Task directions = Where does the string "Given" occur in the records? Copy each line that holds it.

Working data =
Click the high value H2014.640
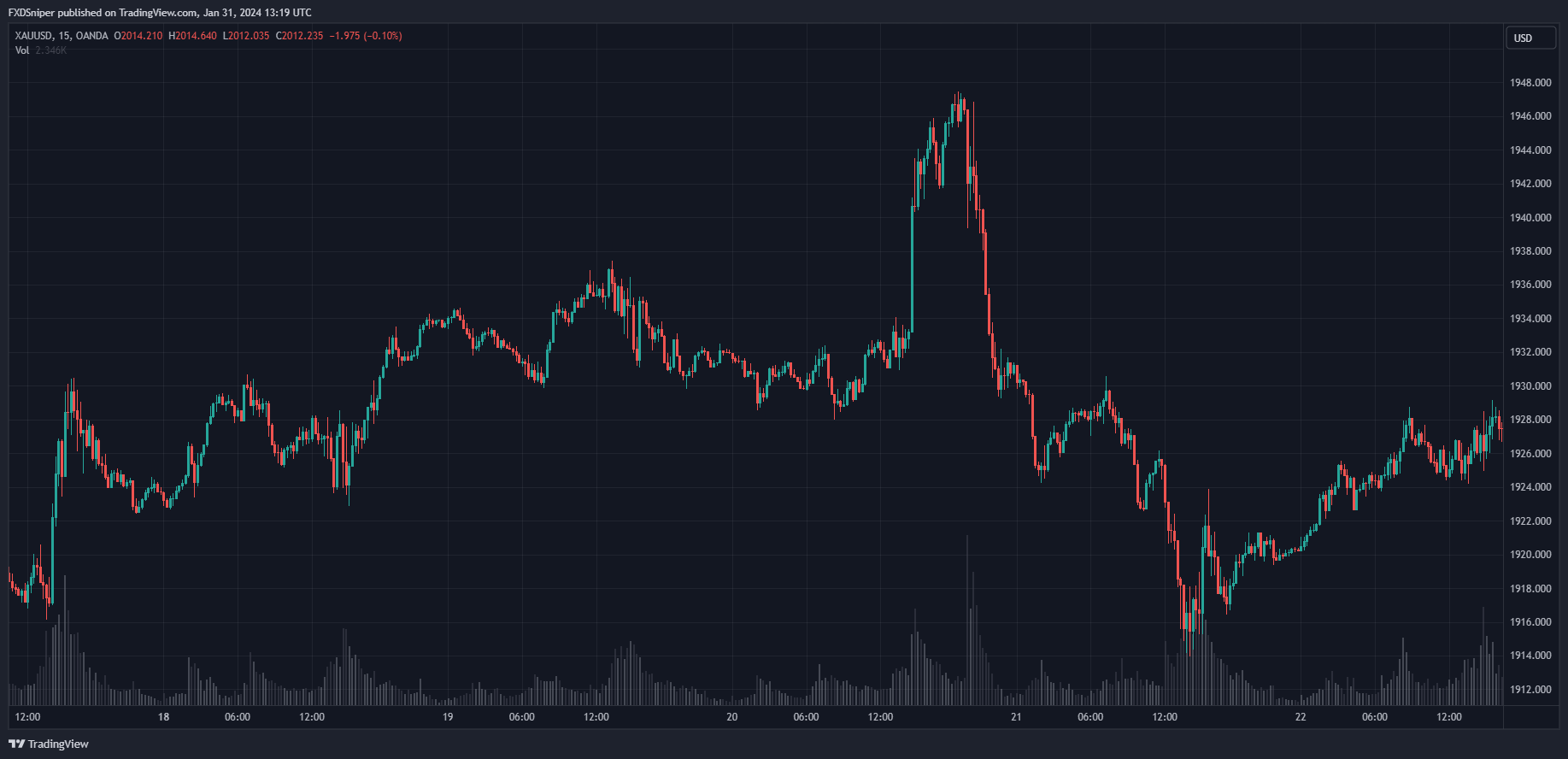 pos(192,36)
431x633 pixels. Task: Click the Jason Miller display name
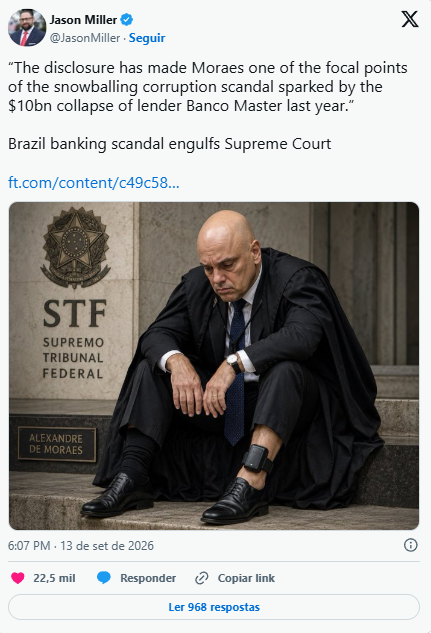84,19
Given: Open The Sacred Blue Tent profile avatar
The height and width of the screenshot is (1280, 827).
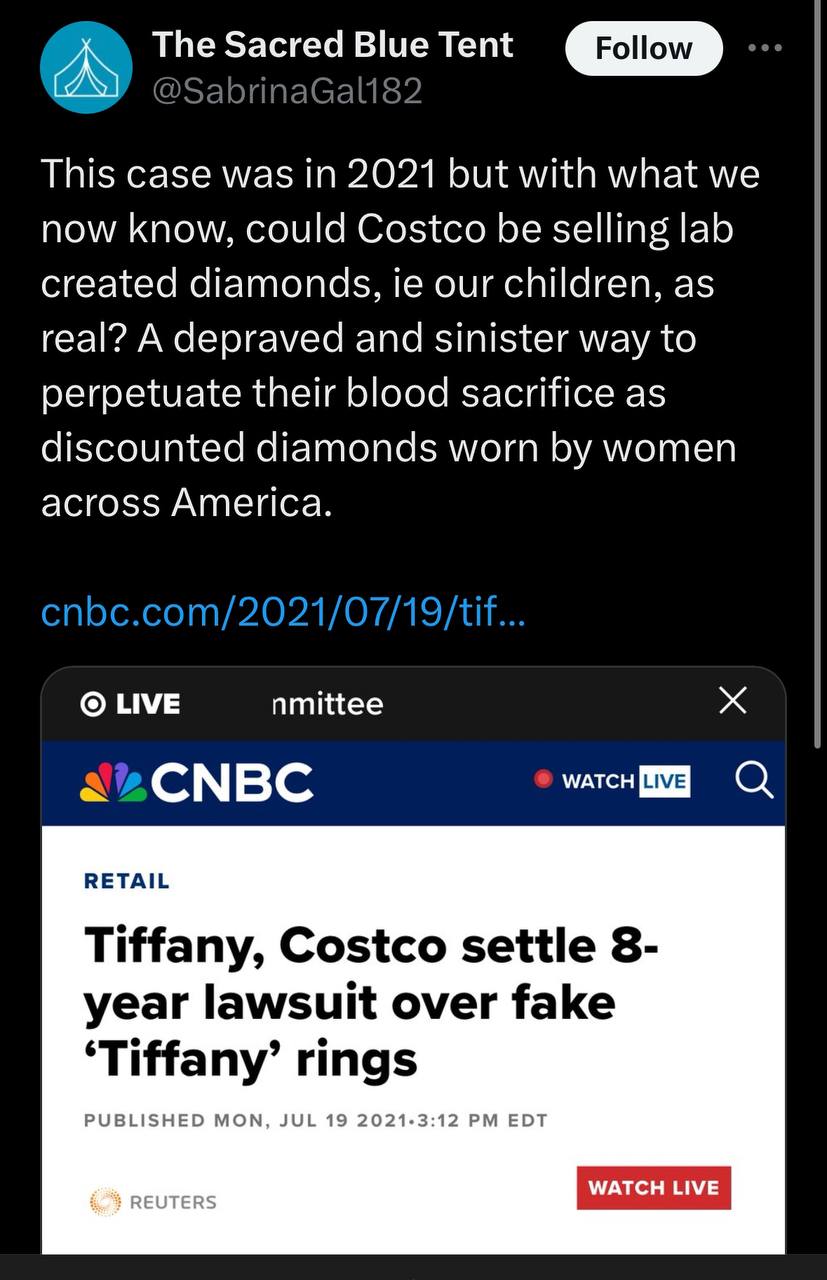Looking at the screenshot, I should 86,67.
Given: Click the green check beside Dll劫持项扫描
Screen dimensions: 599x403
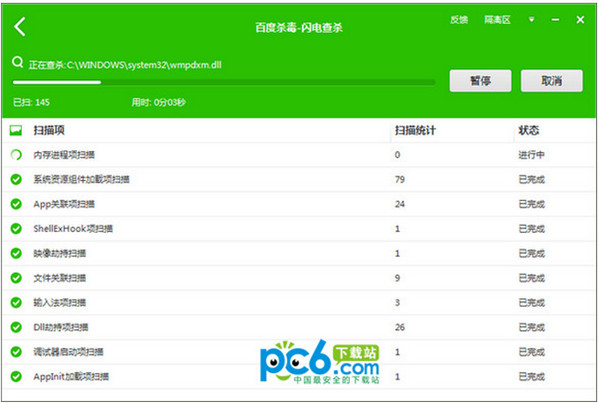Looking at the screenshot, I should (16, 327).
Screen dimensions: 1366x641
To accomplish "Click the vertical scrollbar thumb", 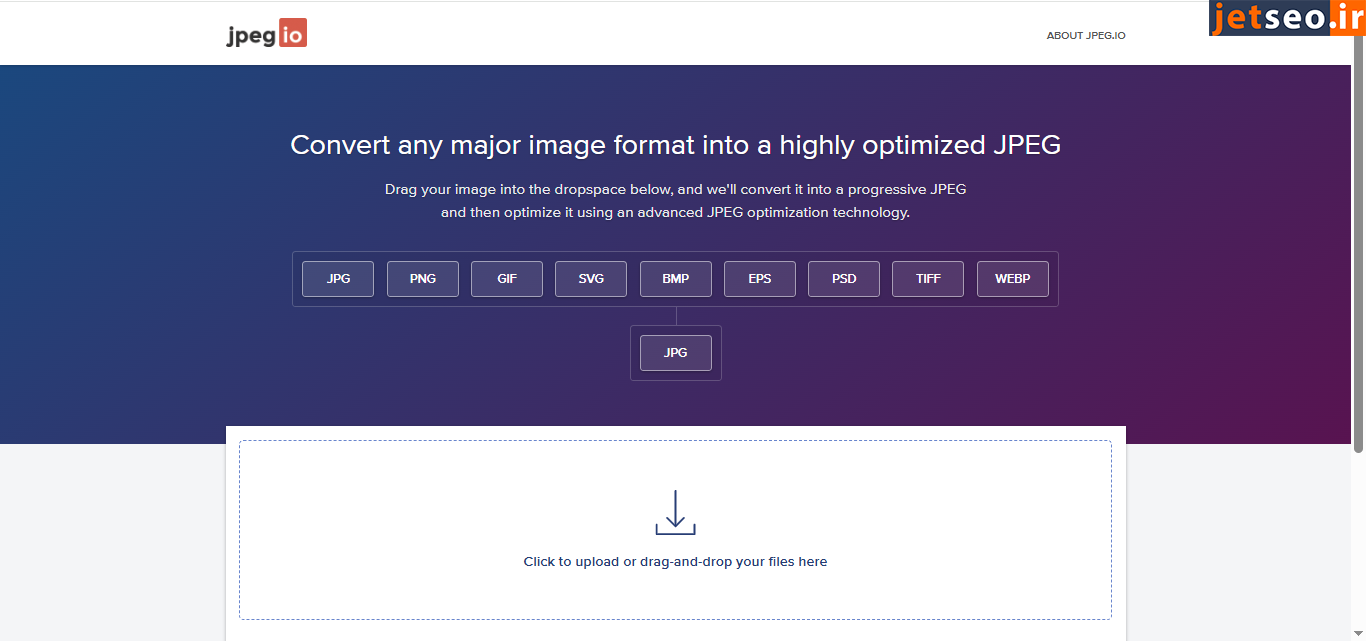I will click(1359, 240).
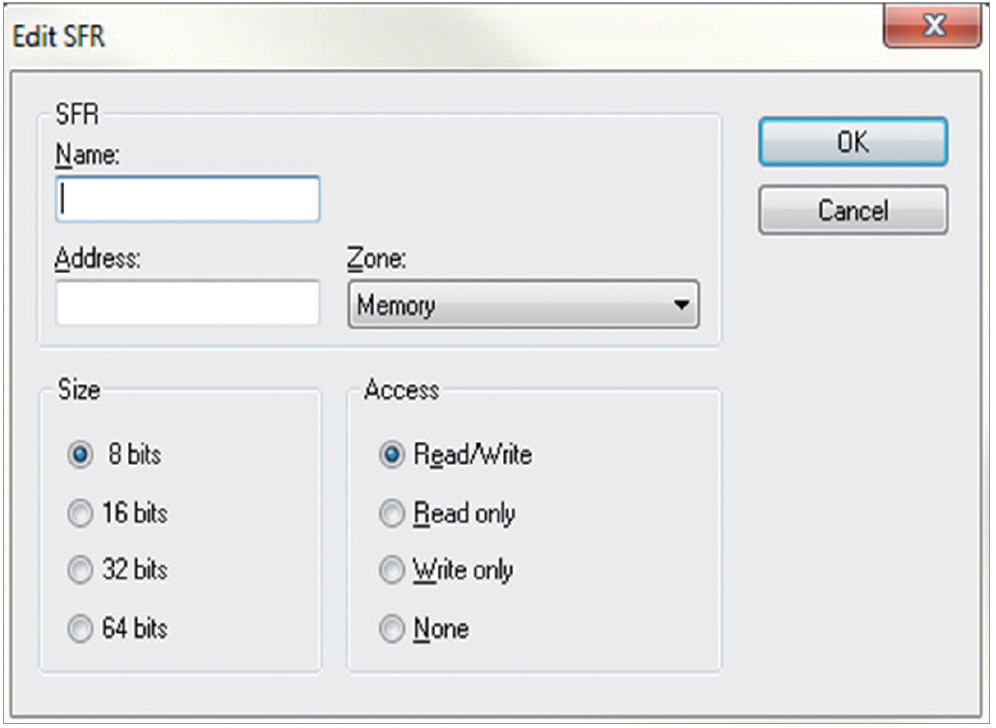
Task: Click the Access group heading
Action: (x=400, y=390)
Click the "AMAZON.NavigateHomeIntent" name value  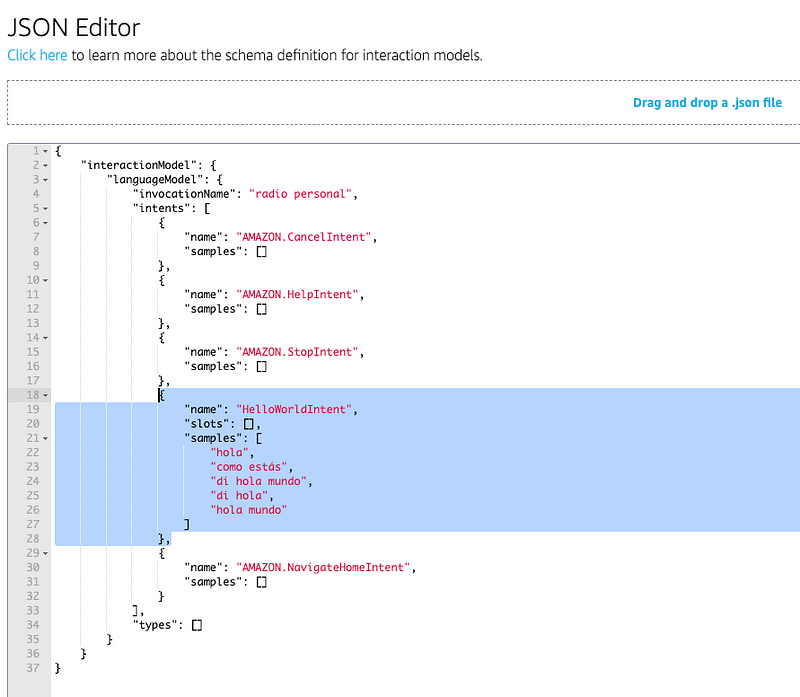[x=324, y=567]
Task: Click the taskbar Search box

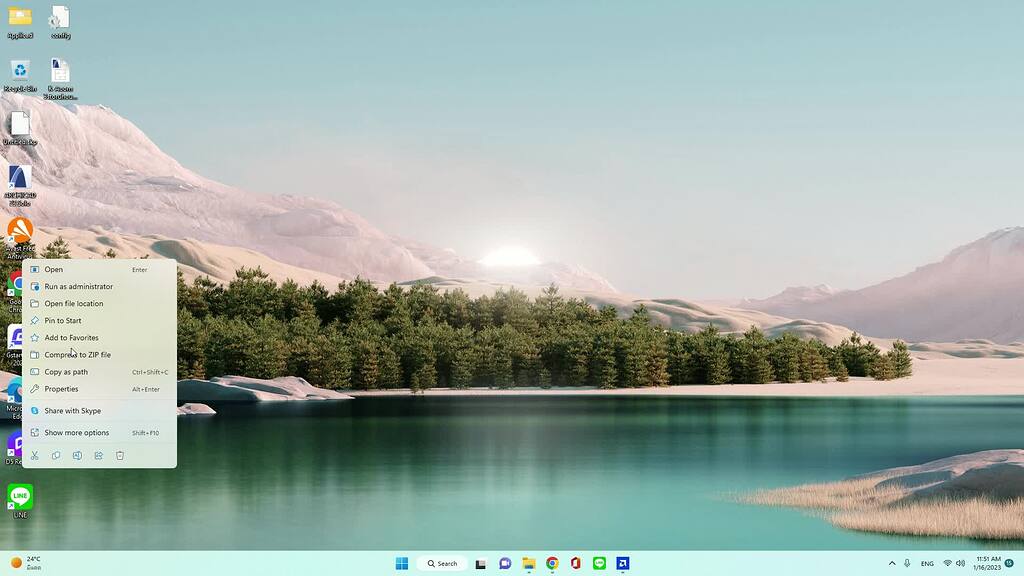Action: pyautogui.click(x=442, y=563)
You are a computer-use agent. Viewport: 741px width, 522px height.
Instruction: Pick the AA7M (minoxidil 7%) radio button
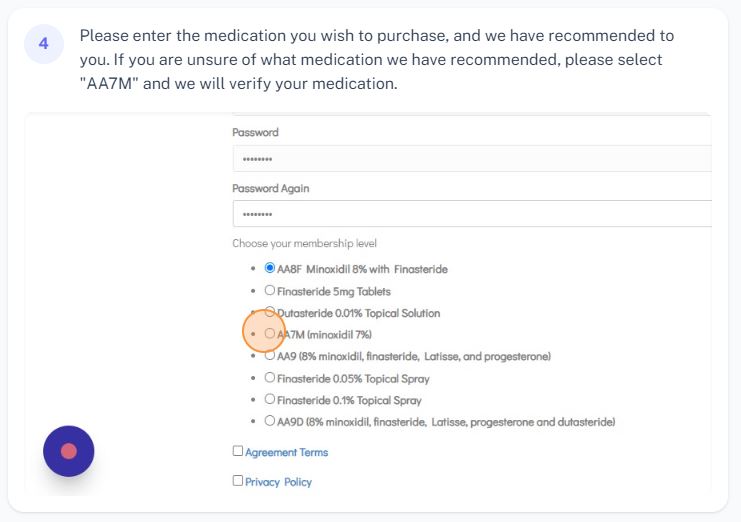pos(270,334)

Finished task =
Given: Open The Sacred Blue Tent profile avatar
Given: Click the green check beside Dll劫持项扫描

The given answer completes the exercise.